In the skin of fire-bellied toads (Bombina species), an aminoacyl-l/d-isomerase activity is present which catalyses the post-translational isomerization of the l- to the d-form of the second residue of its substrate peptides. Previously, this new type of enzyme was studied in some detail and genes potentially coding for similar polypeptides were found to exist in several vertebrate species including man. Here, we present our studies to the substrate specificity of this isomerase using fluorescence-labeled variants of the natural substrate bombinin H with different amino acids at positions 1, 2 or 3. Surprisingly, this enzyme has a rather low selectivity for residues at position 2 where the change of chirality at the alpha-carbon takes place. In contrast, a hydrophobic amino acid at position 1 and a small one at position 3 of the substrate are essential. Interestingly, some peptides containing a Phe at position 3 also were substrates. Furthermore, we investigated the role of the amino-terminus for substrate recognition. In view of the rather broad specificity of the frog isomerase, we made a databank search for potential substrates of such an enzyme.
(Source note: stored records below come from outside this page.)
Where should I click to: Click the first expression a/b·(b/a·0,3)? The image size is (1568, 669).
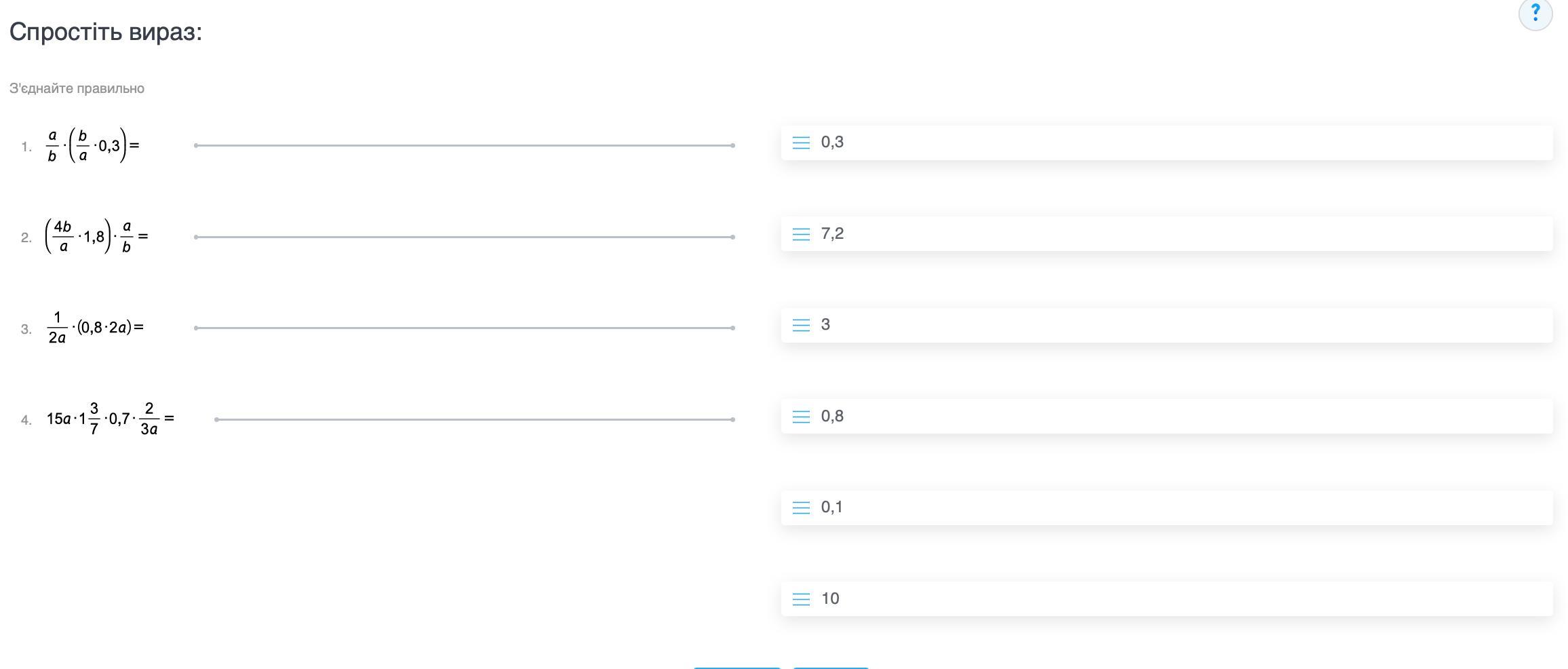pyautogui.click(x=92, y=145)
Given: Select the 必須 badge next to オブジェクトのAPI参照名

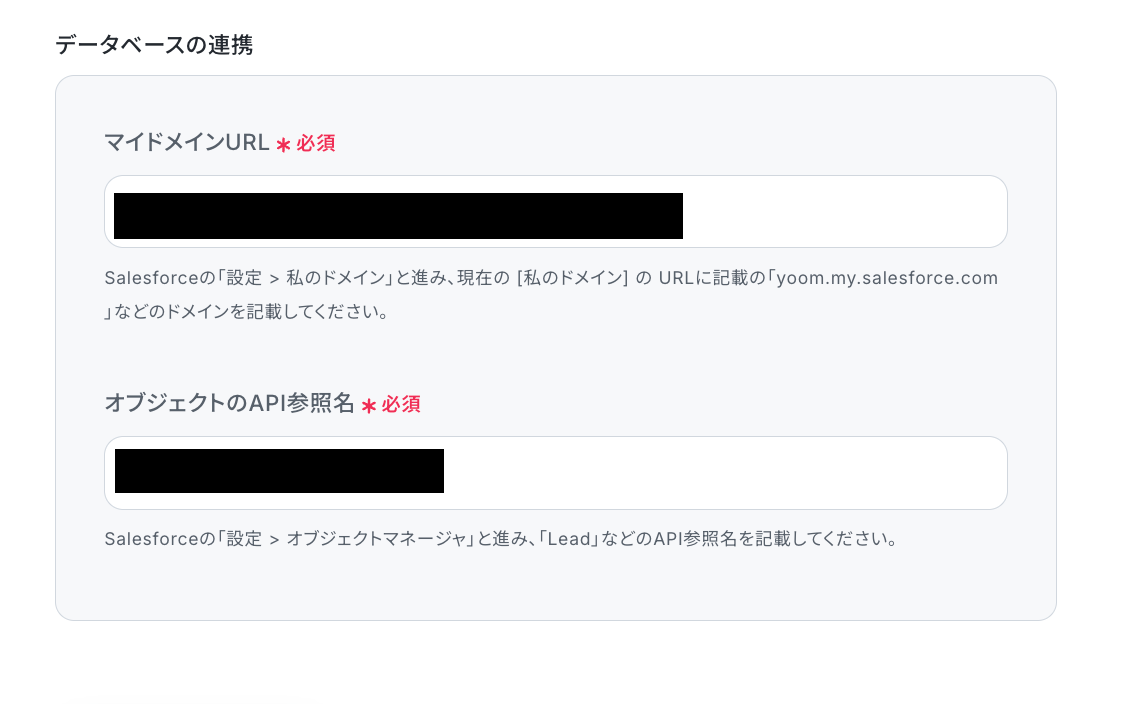Looking at the screenshot, I should [401, 404].
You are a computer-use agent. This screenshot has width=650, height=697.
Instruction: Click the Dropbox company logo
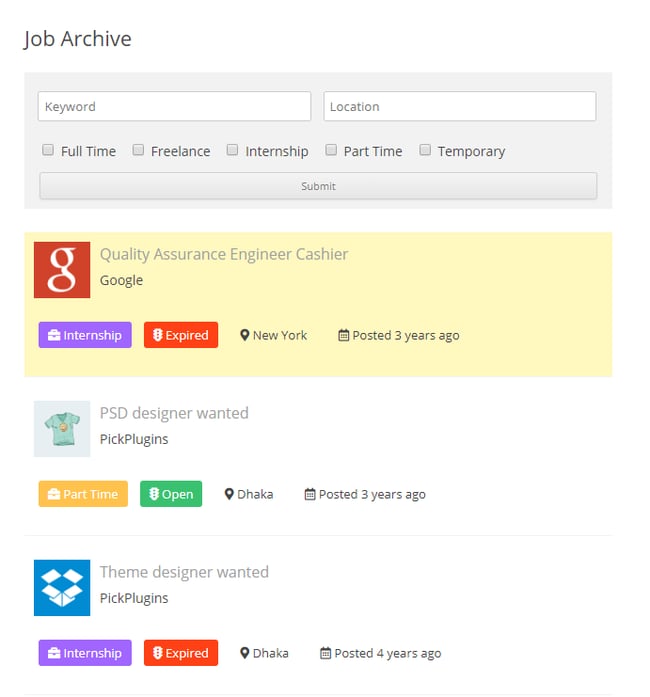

Indeed, numerous peptides of amphibia and mammals were found which fulfill the requirements determined in this study. Expression of isomerases with similar characteristics in other species can therefore be expected to catalyze the formation of peptides containing d-amino acids. Electronic supplementary material The online version of this article (doi:10.1007/s00726-011-0890-6) contains supplementary material, which is available to authorized users.